There are some limitations to this study. First, the sample size of the groups was small, and this may have influenced the results. However, power analysis (results not presented) has shown that the main outcome of the study would have been the same with a larger number of participants. Thus, we believe that this pilot study could provide important information for future studies on this topic. Second, the persons taking the measurements were not all blind to the intervention. Therefore, a bias in the results cannot be completely excluded, although the interrater reliability was excellent (mean ICC: 0.95–0.98). Third, the method of measuring the moment arm of the ankle joint in vivo was quite simple. However, the values obtained in this study were very similar to others obtained using magnetic resonance imaging data (Rugg, Gregor, Mandelbaum, & Chiu, 1990) or ultrasound (Lee & Piazza, 2009). Fourth, according to Kubo et al. (2002) and Mahieu et al. (2007, 2009), the GM muscle force was estimated assuming that it comprises 18% of the whole plantar flexors muscle group. This might be a rough estimation in some subjects. Fifth, although we monitored the measurements carefully, we cannot rule out small changes in the axis of the ankle joint in relation to the dynamometer axis due to heel displacement. This would have led to differences between the measured ankle joint angles/moments and real ankle joint angles/moments during measurements (Arampatzis et al., 2005a). An implication of this limitation would be erroneous assessments of the MTJ displacement (Arampatzis et al., 2005b) during the passive measurements and hence to incorrect estimations of muscle and passive tendon stiffness. However, there is no indication that errors due to both limitations four and five are systematically different in the different subject groups and, therefore, would not significantly affect the general outcome of the study.
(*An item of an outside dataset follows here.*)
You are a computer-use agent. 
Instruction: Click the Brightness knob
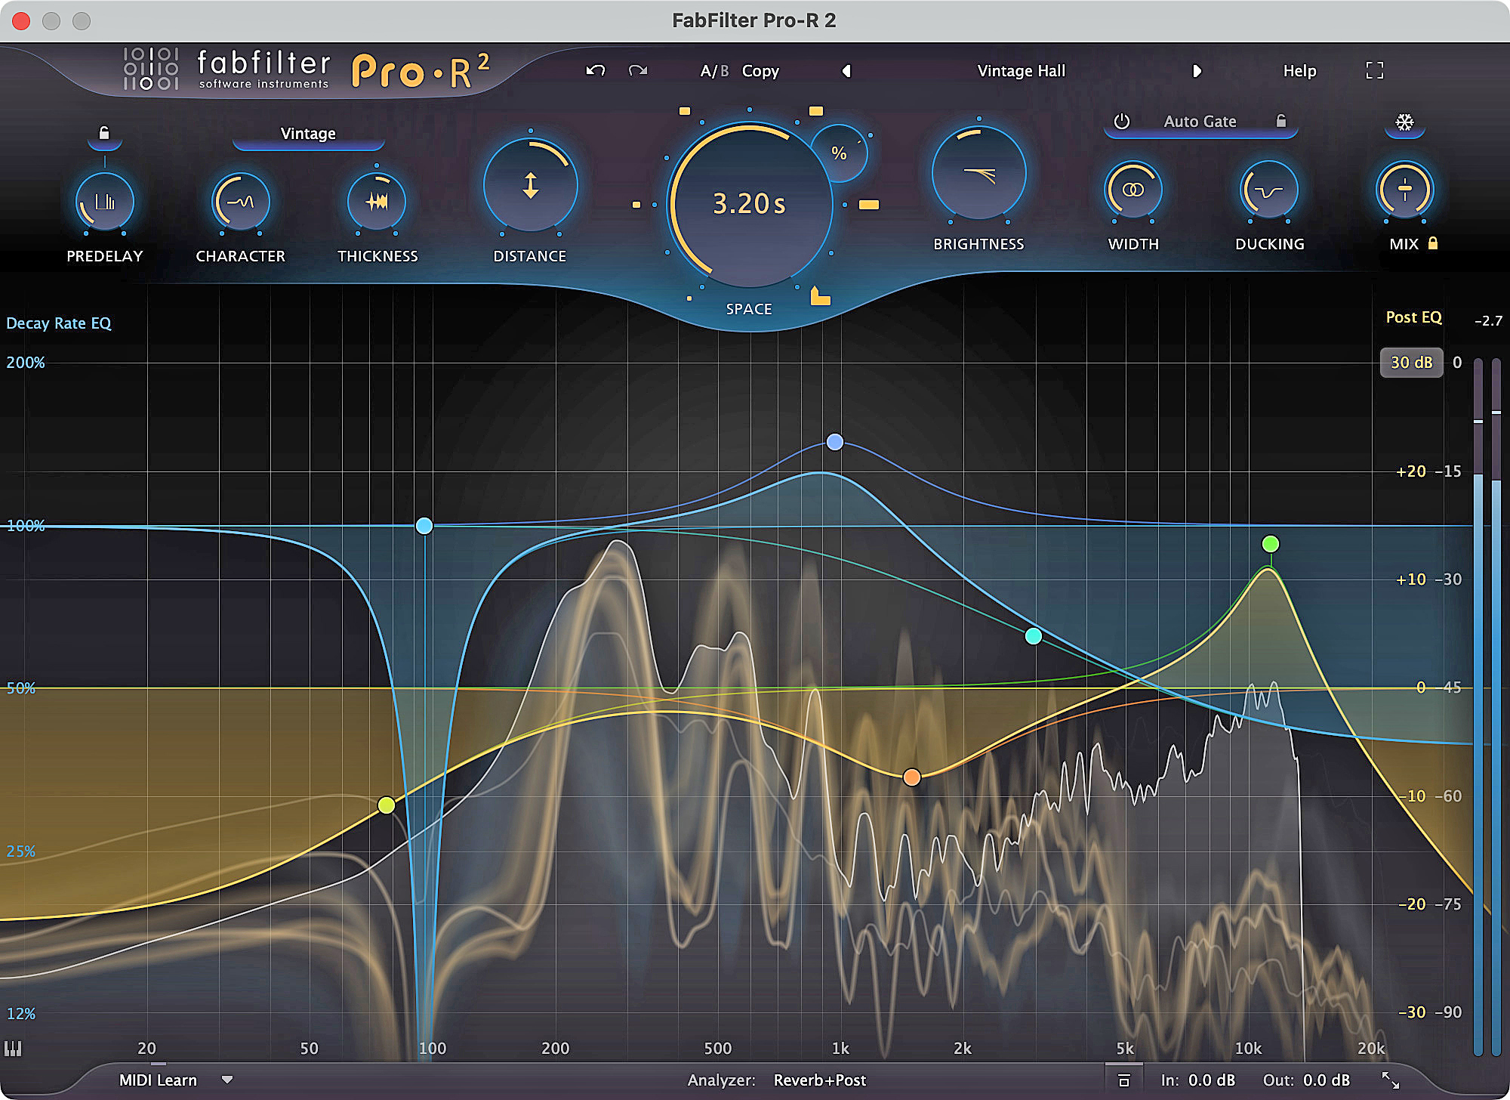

In conclusion, this pilot study found no difference in the functional and structural parameters of the MTU between soccer goalkeepers and midfielders. However, there was a significant difference in MVC torque between the athlete groups (goalkeepers and midfielders) and the less-active persons. Further studies should explore possible changes of the MTU over an entire soccer season. Moreover, other types of sports (handball, basketball, volleyball, tennis, etc.) with different requirements should also be investigated in this regard.